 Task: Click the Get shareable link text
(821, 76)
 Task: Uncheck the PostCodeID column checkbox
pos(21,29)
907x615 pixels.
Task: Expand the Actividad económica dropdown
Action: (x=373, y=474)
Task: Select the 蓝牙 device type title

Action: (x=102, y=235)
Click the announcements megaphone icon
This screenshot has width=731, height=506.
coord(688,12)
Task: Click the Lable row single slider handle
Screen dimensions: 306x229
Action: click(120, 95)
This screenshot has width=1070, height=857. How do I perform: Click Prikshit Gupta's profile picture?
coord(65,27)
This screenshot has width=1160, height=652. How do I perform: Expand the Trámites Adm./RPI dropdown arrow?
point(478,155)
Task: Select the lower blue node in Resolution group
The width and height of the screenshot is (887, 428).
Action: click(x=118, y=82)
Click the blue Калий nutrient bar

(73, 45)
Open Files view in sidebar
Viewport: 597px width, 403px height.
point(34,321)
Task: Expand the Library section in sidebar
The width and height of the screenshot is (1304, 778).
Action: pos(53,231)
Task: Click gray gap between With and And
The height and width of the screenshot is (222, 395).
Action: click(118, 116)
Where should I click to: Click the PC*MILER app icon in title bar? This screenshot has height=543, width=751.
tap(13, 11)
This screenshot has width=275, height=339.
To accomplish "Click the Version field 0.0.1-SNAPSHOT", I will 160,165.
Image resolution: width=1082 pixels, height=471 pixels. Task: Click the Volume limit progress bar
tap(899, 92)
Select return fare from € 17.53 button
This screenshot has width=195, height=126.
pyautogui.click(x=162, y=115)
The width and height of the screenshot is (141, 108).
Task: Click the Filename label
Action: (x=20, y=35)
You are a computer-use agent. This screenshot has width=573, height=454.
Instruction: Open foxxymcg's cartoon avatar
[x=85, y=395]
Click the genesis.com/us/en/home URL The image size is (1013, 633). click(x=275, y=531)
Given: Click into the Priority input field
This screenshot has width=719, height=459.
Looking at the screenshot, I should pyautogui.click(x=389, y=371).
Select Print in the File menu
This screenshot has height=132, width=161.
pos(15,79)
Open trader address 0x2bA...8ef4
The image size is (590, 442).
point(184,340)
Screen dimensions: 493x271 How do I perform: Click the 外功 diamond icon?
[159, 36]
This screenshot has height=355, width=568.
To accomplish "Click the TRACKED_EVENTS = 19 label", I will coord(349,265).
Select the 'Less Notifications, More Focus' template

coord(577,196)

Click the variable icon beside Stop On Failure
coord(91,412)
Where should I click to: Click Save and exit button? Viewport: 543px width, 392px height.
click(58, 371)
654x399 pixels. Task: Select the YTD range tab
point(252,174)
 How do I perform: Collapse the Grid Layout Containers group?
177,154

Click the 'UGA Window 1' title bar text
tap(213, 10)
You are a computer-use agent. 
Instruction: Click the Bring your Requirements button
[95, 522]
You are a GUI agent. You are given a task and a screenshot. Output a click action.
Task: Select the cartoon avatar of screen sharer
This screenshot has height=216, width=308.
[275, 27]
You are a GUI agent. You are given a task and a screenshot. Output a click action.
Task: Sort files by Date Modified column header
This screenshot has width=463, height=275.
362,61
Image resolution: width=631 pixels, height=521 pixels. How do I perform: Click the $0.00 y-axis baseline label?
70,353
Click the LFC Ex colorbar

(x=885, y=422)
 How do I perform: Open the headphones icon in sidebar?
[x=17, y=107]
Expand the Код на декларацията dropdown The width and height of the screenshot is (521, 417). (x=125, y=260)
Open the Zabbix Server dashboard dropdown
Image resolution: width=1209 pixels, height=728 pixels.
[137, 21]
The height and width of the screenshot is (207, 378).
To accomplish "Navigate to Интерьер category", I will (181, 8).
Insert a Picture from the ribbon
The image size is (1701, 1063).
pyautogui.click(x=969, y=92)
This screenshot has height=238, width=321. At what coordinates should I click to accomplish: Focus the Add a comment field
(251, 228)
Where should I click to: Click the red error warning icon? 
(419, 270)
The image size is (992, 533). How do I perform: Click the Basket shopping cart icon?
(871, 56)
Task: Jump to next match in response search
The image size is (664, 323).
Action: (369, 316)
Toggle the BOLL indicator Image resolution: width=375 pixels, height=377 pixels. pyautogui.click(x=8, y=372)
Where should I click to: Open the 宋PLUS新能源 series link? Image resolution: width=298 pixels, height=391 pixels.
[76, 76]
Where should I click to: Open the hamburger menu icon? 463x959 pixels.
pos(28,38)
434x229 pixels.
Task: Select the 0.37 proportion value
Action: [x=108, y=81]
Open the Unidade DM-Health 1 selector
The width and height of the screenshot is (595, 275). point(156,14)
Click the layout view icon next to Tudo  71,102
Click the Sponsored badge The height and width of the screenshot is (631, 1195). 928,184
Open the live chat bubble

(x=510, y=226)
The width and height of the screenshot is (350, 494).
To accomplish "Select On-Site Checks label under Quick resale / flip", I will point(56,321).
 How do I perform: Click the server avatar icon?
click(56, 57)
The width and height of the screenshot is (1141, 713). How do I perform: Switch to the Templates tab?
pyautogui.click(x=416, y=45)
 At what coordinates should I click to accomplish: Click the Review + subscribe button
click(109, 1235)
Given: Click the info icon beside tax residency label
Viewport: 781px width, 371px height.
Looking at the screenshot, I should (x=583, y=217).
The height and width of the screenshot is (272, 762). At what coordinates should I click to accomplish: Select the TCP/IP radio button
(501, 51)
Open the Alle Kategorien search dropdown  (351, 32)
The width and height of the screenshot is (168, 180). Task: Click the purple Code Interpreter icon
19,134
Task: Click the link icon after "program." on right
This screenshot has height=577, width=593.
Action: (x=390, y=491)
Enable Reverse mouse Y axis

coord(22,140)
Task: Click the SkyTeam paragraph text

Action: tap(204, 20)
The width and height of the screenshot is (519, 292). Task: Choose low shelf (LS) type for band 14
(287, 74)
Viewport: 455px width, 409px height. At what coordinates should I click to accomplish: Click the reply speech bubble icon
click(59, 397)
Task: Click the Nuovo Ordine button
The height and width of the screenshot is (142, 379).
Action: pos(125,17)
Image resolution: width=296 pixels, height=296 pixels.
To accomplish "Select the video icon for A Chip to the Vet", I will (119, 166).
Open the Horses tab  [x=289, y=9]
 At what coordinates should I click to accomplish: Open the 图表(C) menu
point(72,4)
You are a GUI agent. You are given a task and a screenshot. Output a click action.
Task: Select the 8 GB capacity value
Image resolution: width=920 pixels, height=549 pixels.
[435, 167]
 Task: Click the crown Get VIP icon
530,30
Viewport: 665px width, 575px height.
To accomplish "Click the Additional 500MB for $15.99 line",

Exercise requirements: Report each line of the data in which "will" occurs.

Result of this exercise:
To accomplish "Click the Version field 0.0.1-SNAPSHOT", I will 160,165.
To accomplish "Click the TRACKED_EVENTS = 19 label", I will coord(349,265).
To accomplish "Navigate to Интерьер category", I will (181, 8).
To accomplish "Select On-Site Checks label under Quick resale / flip", I will point(56,321).
To accomplish "Select the video icon for A Chip to the Vet", I will (119, 166).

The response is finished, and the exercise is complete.